Europe by contrast has played it by the book, with disastrous results. It has fretted too much about an imaginary inflation threat. It has failed to comprehend that the sovereign debt problem is the symptom of a banking crisis. And most bone-headedly of all, it has insisted on sucking even more demand out of the single-currency area through pro-cyclical austerity programmes. The co-ordinated nature of these budget cuts has resulted in the impact on growth and jobs being magnified. Bizarrely, while the allegedly laissez-faire Americans have been acting like devotees of the social market, the Europeans have been acting as if Keynes never lived.

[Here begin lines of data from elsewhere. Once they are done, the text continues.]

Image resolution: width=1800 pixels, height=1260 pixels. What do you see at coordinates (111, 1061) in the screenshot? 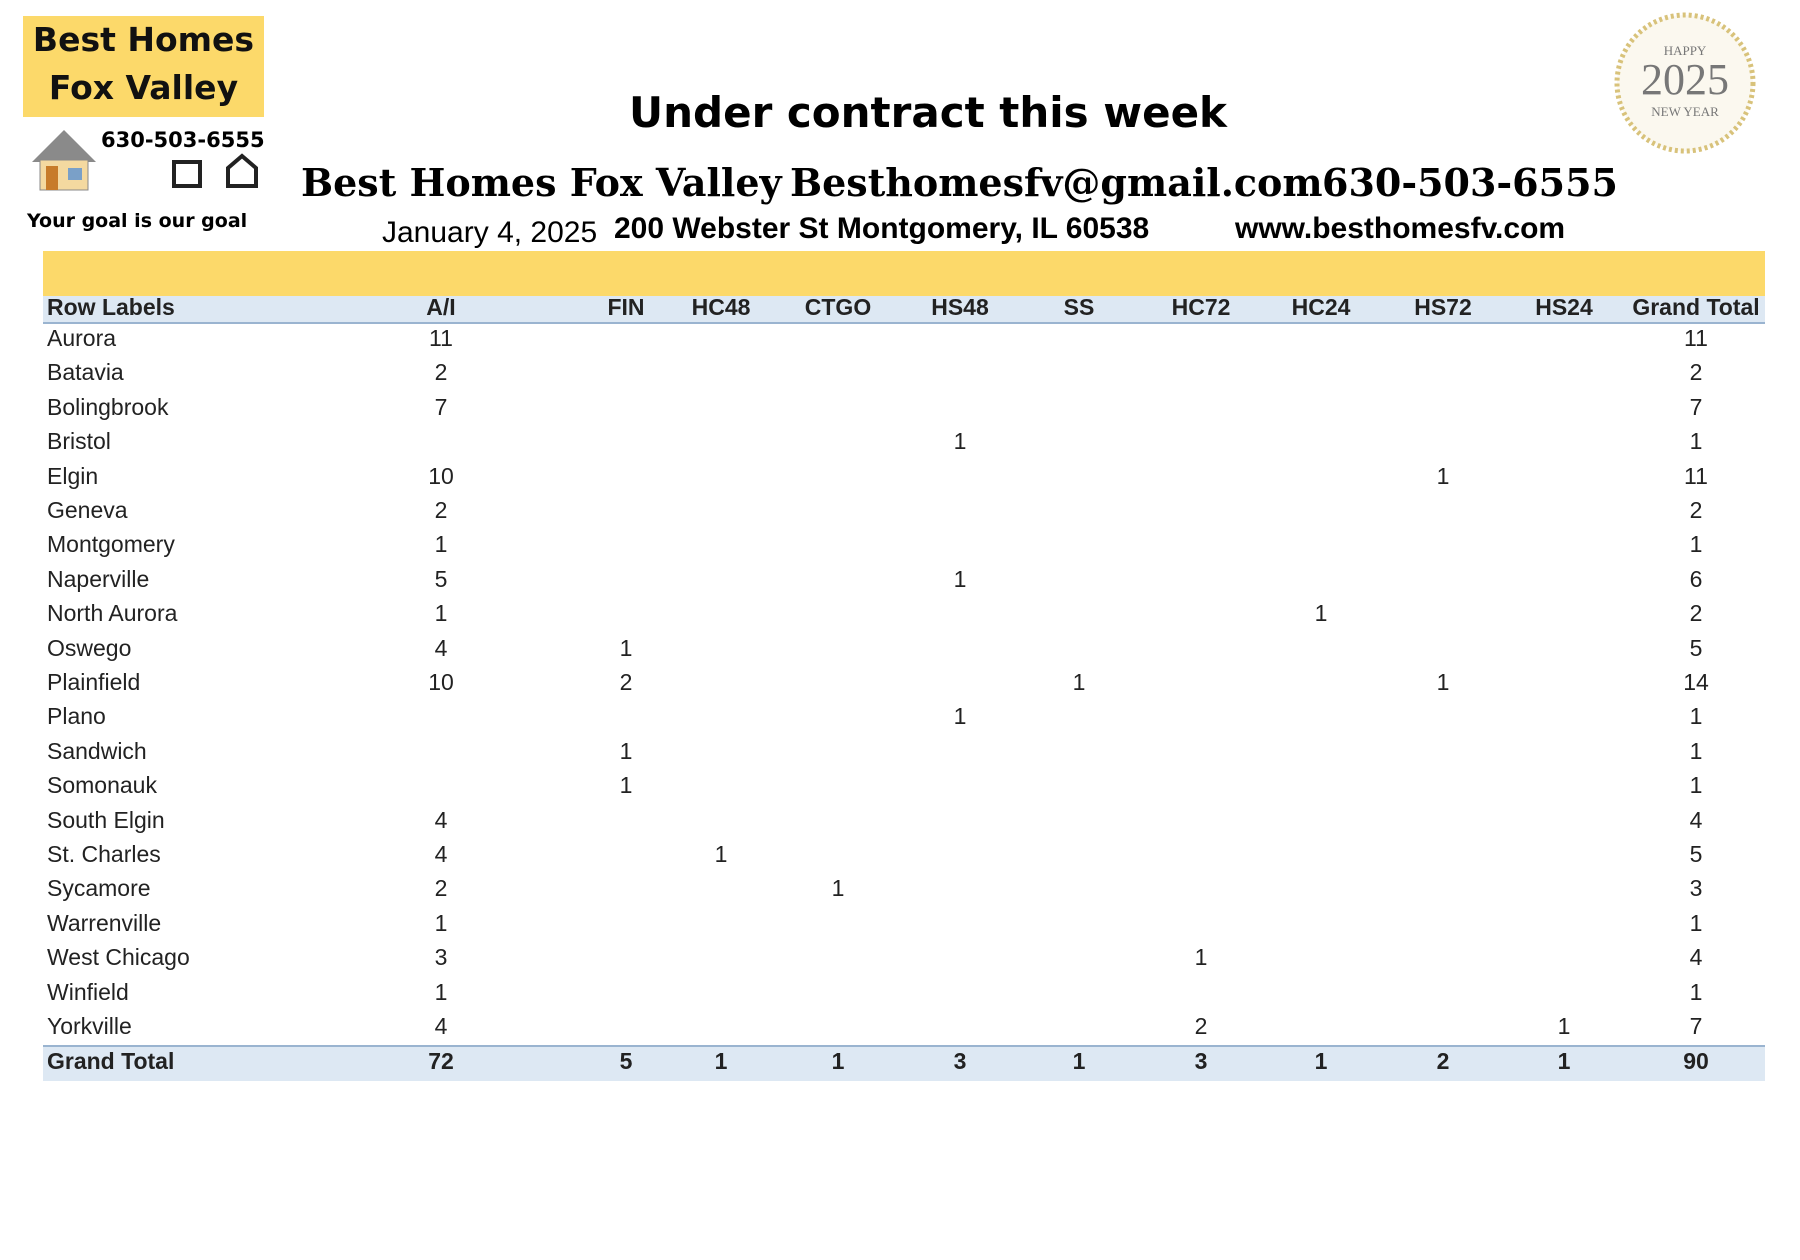
I see `total-cell: Grand Total` at bounding box center [111, 1061].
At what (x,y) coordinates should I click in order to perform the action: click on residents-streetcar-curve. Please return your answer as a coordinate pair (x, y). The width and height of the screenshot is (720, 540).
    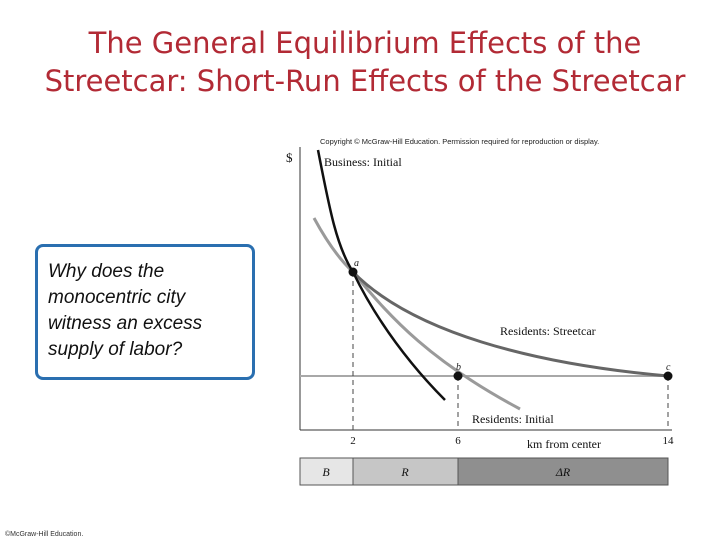
    Looking at the image, I should click on (510, 324).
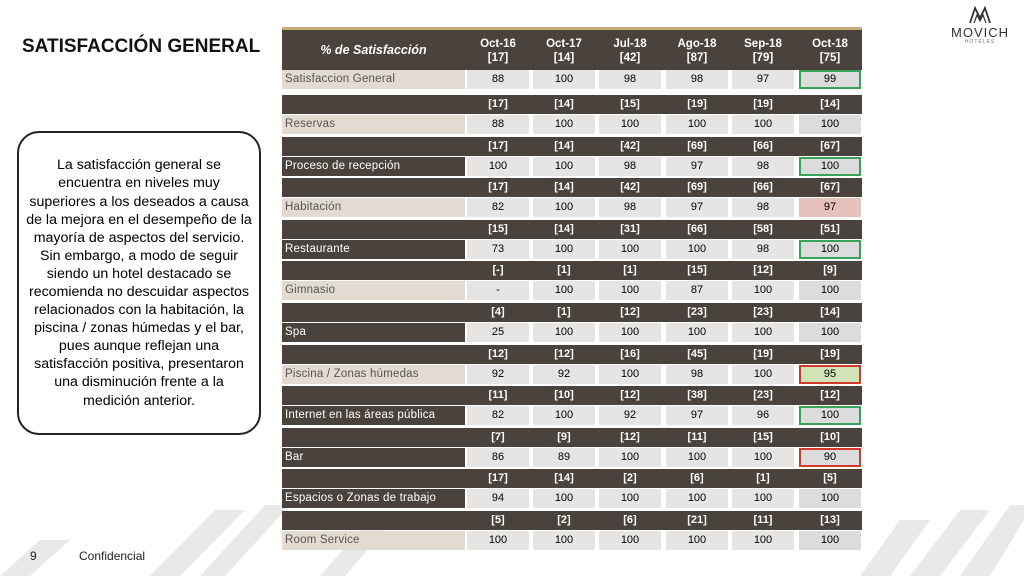 The height and width of the screenshot is (576, 1024). Describe the element at coordinates (830, 229) in the screenshot. I see `sample-size-cell: [51]` at that location.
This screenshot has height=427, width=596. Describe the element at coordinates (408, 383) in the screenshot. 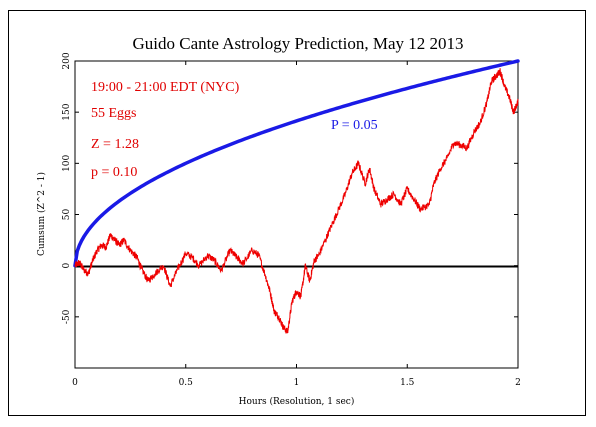

I see `x-tick-label: 1.5` at that location.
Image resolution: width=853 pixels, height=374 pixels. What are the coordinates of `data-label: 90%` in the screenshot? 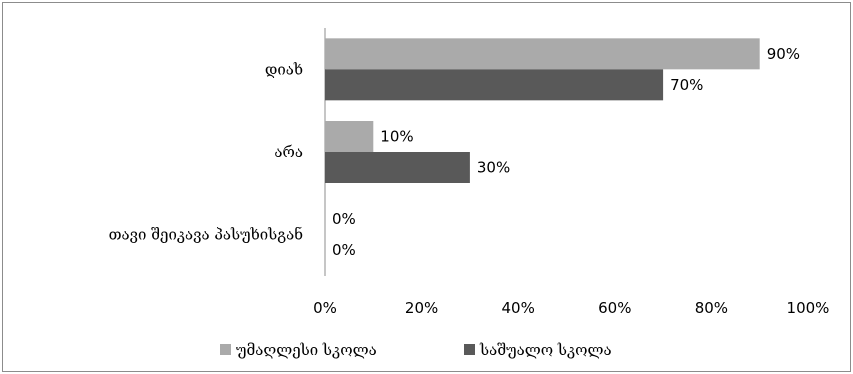 It's located at (784, 54).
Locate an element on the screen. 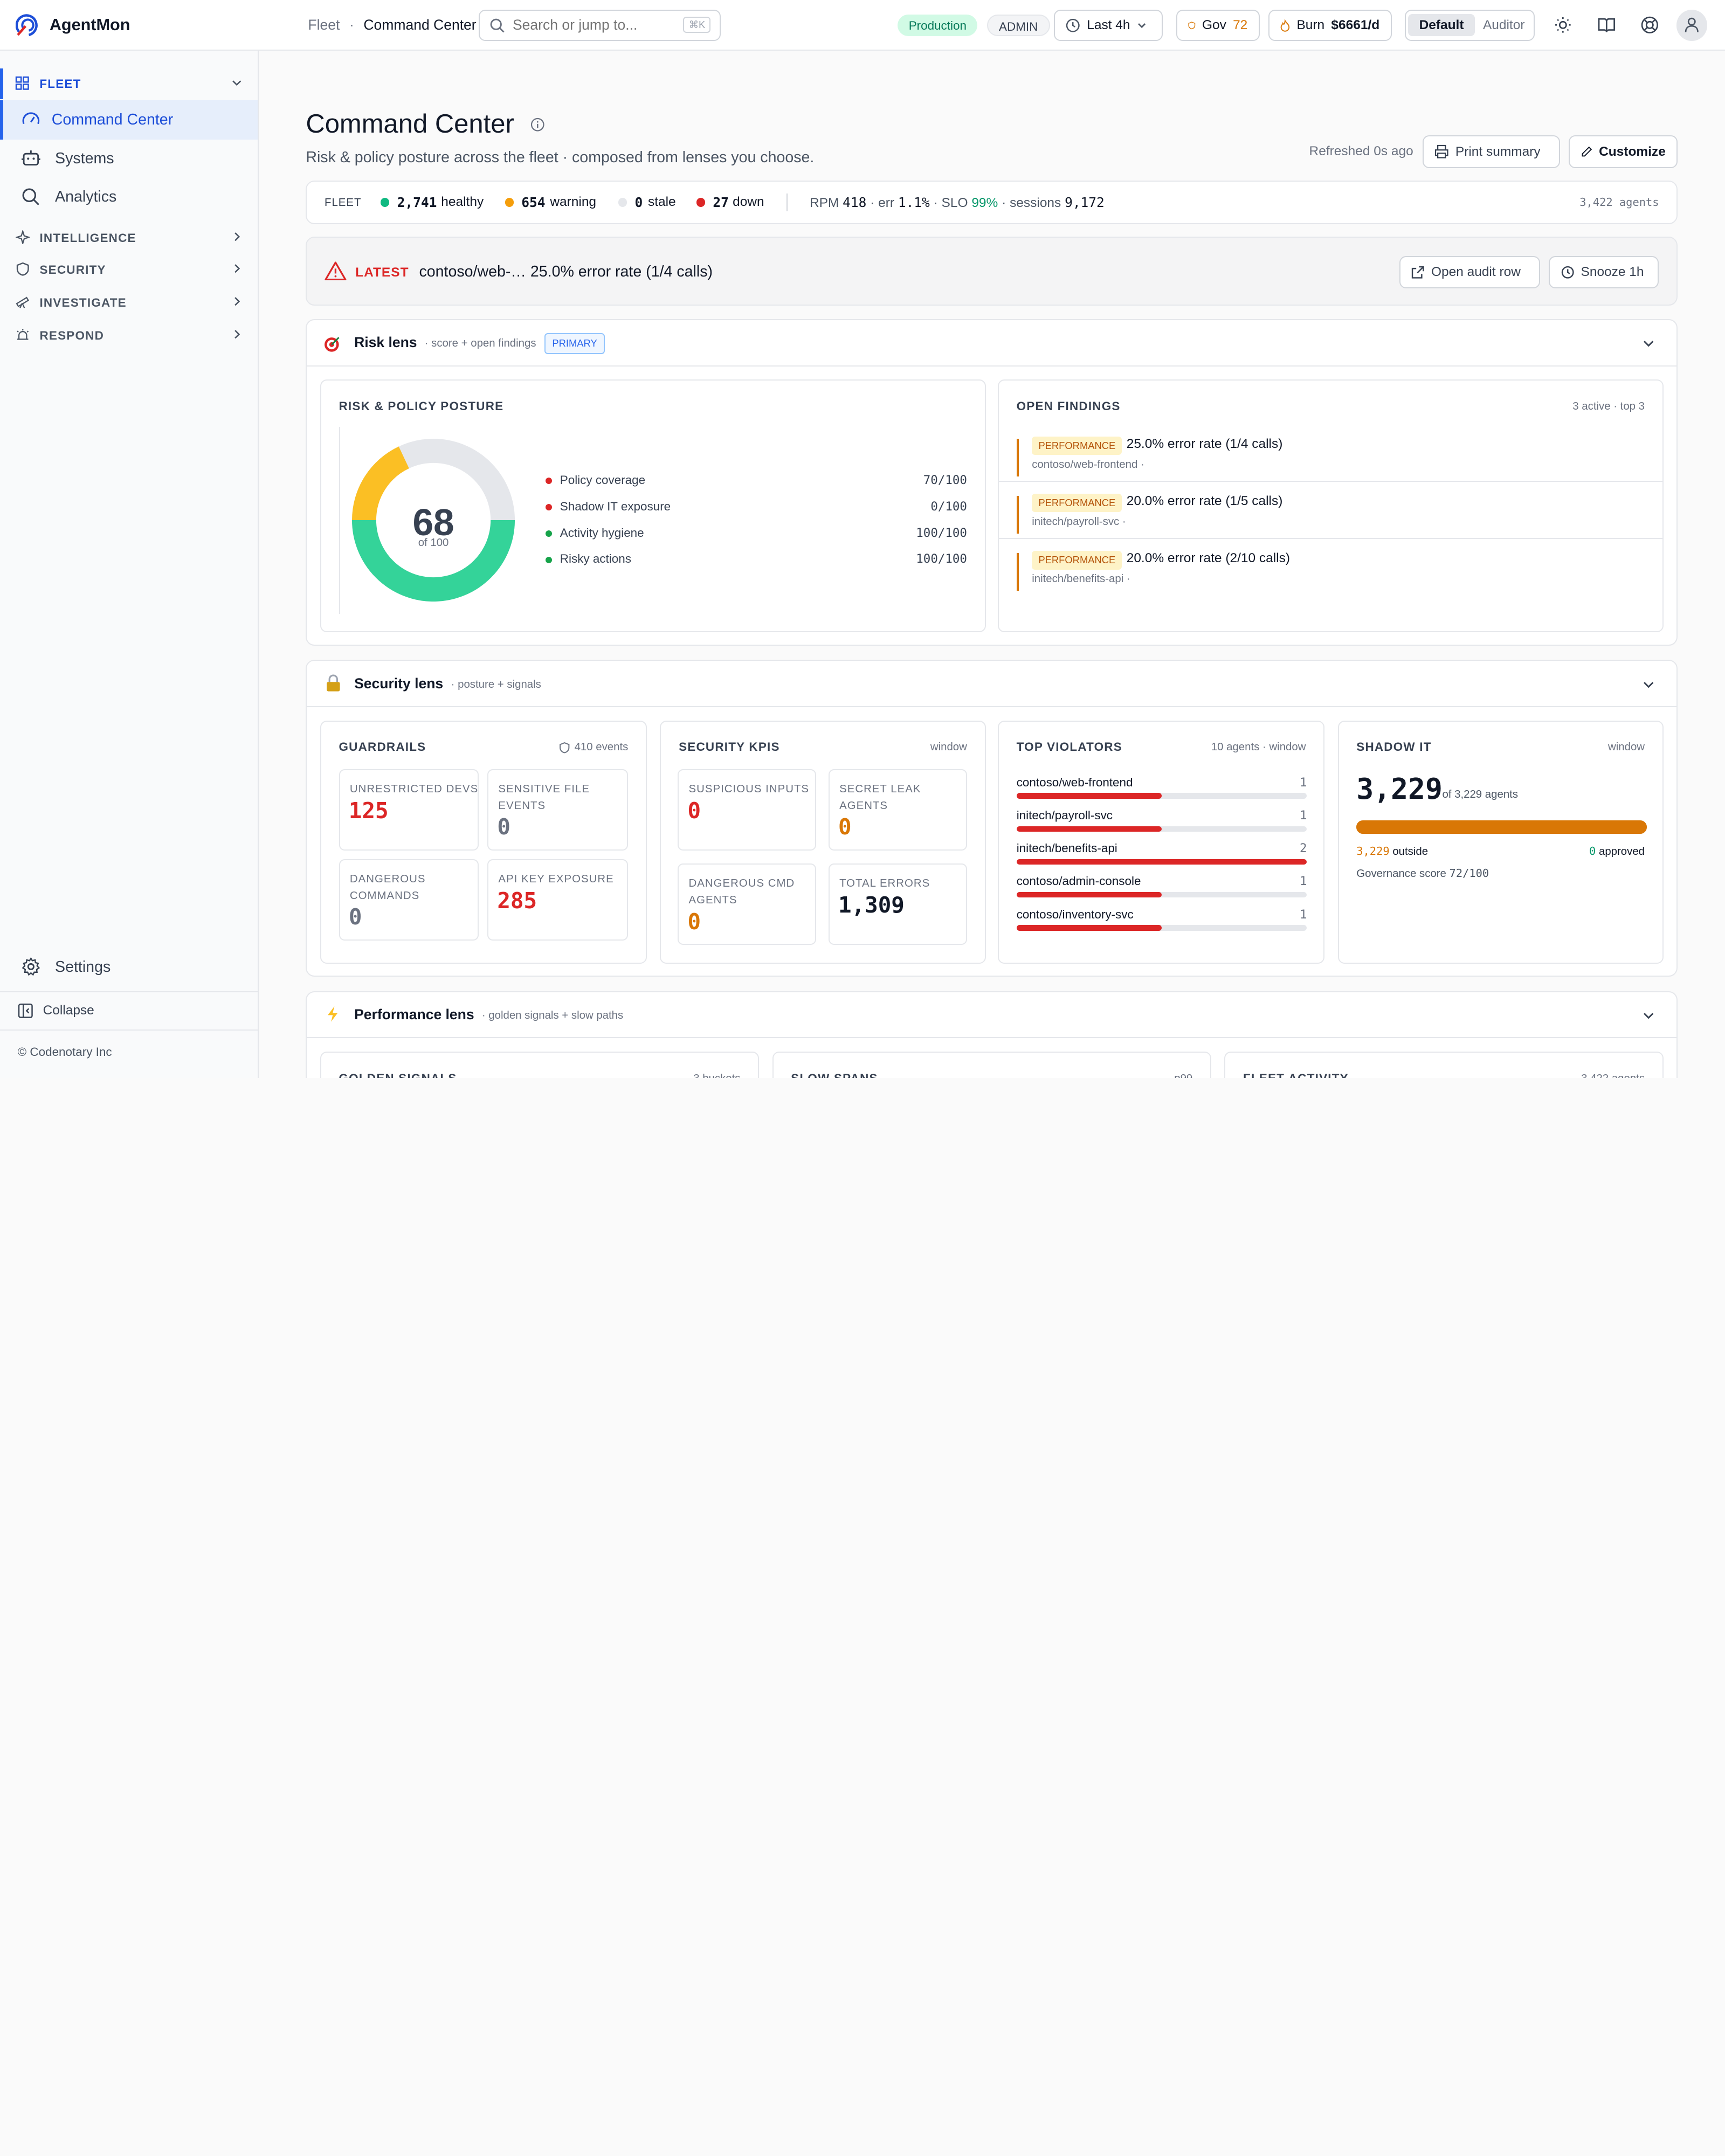 This screenshot has width=1725, height=2156. finding-divider is located at coordinates (1331, 481).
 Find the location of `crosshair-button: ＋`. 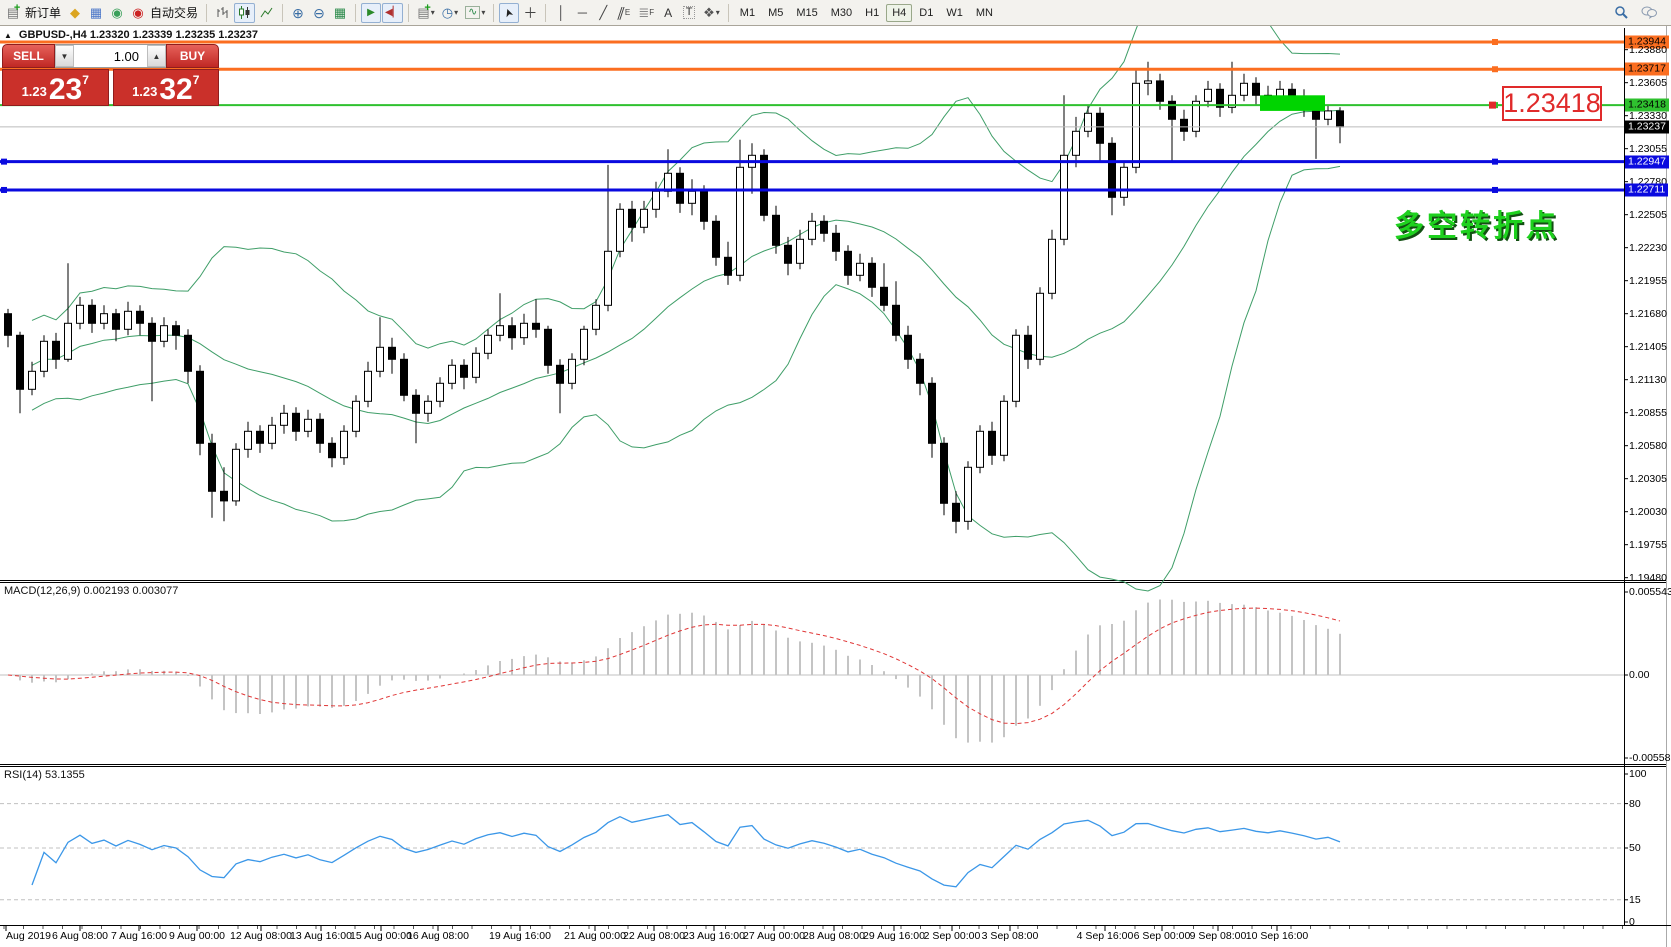

crosshair-button: ＋ is located at coordinates (530, 13).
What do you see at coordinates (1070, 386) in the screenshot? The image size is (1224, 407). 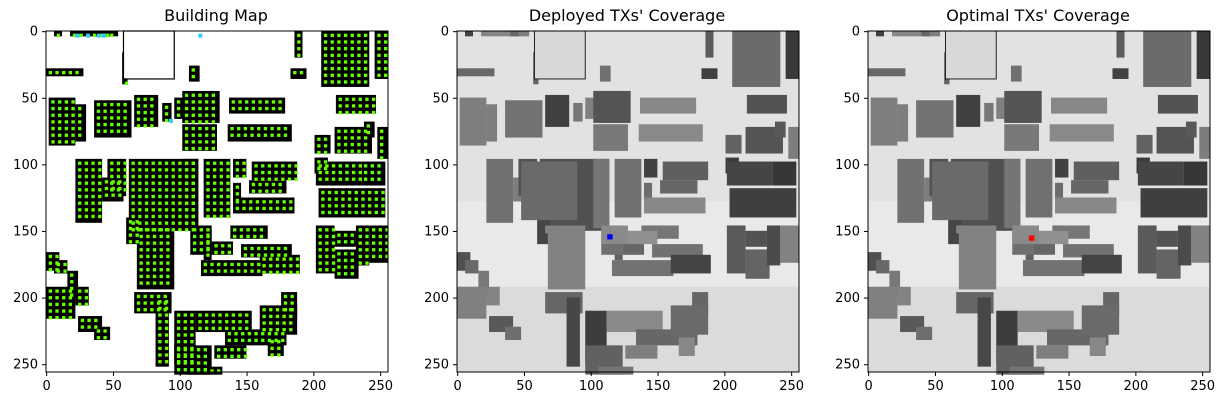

So here's the position. Europe is now locked into a double-dip recession that is affecting the core countries as well as the weak nations on the periphery. Unemployment is on the rise in both Germany and France; eurozone joblessness rose for a 17th month in September and the rate is now at 11.6%, a monetary union record. Growth prospects are being strangled by a combination of rising unemployment, rock-bottom consumer and business confidence, and budget cuts. The giant sucking sound is of Europe disappearing down its own self-imposed deflationary plughole.

Is there an alternative? Of course there is, although it means European policymakers starting to act like the terrible Anglo-Saxons in Washington. It means the ECB adopting a much more expansionary monetary policy. It means delaying co-ordinated fiscal tightening. And it means using the European Investment Bank as the vehicle for an infrastructure-led stimulus policy.

The question is whether Europe's policymakers have the flexibility and the imagination to change course. If they haven't, the risk is of deepening economic distress, the fostering of political extremism and the replacement of the social market ideal with something far, far nastier.